Osteosarcoma (OS), the most common primary malignant bone tumor, arises in highly mechanosensitive tissue and exhibits marked heterogeneity and resistance to conventional therapies. While molecular drivers have been extensively characterized, the role of mechanical stimuli in OS progression remains underexplored. Here, we identify the transient receptor potential vanilloid 1 (TRPV1) channel as a key regulator of mechanotransduction and drug responsiveness in OS cells. Using uniaxial cyclic stretch, we show that aggressive U-2 OS cells undergo TRPV1-dependent perpendicular reorientation, unlike the inert SAOS-2 cells.
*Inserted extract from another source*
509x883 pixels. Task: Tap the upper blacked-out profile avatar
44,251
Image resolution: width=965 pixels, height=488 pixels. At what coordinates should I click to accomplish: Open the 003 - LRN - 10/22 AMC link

Confocal microscopy, immunohistochemistry, and atomic force microscopy reveal that nanomolar concentrations of capsaicin-a well-characterized TRPV1 agonist-chemically mimic this mechanical phenotype, altering metastatic traits including adhesion, edge architecture, migration, nuclear-to-cytoplasmic ratio, and sensitivity to doxorubicin and cisplatin. TRPV1 activation, whether mechanical or chemical, induces subtype-specific effects absent in healthy hFOB osteoblasts. Notably, it differentially regulates nuclear localization of the proto-oncogene Src in U-2 OS versus SAOS-2 cells. Corresponding changes in Src and acetylated histone H3 (acH3) levels support a role for TRPV1 in modulating the Src-acH3 mechanosignaling axis. These effects are tumor-specific, positioning TRPV1 as a mechanosensitive signaling hub that integrates mechanical and chemical cues to drive epigenetic remodeling and phenotypic plasticity in OS, with potential as a therapeutic target in aggressive, drug-resistant subtypes.